Jul 22, 2012
Yet an other week has passed and a lot of things have happened since my Summer of Code half-time post:
I noticed that the rendering I got from the text in bug #519 was totally wrong. I tracked it down to ICU’s bidi algorithm which returns text runs in visual order but I assumed they would be in logical order. Therefore all my offsets were wrong. Returning the runs in visual order makes much more sense as no further reordering is necessary. While working on the itemizer I also updated it to operate on parts of the input text for processing lines after line breaking.

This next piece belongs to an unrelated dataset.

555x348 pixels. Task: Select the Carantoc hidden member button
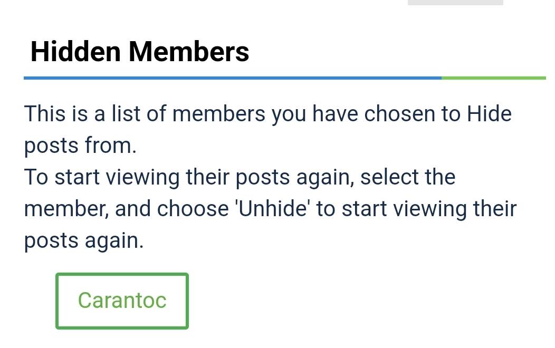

This brings me to the next topic:
I finally got line breaking done. It was easier than I originally thought because I had the idea that I don’t need a 1:1 character to glyph width mapping. It is enough when I know how wide the sum of all characters forming a glyph cluster is. Now I build a map which assigns the sum of the width of all glyphs forming a cluster to the first character of this cluster. All other characters get a width of zero.
After this map is built line breaking is pretty straight forward. Sum all widths till the length is longer than the maximum length, then find the last or next break position and break the line.
Afterwards reshape each line to get a correct rendering.
I noticed small differences in glyph spacing between texts rendered with Mapnik trunk and this branch. I found the cause of this behavior:
HarfBuzz uses the kerning tables in the fonts and produces better spacing.
Before and after example:
I removed almost all code from the old text rendering system. It had grown from a simple solution to a complex, hard to maintain one. The new system should be much easier to understand.
HarfBuzz also has made large steps last week. There was a hackfest in Toronto and problems with Indic languages were addressed. After the hackfest was over the failure rates for the following languages were down to less than 0.19%. Before they were as high as 87.7% (Khmer).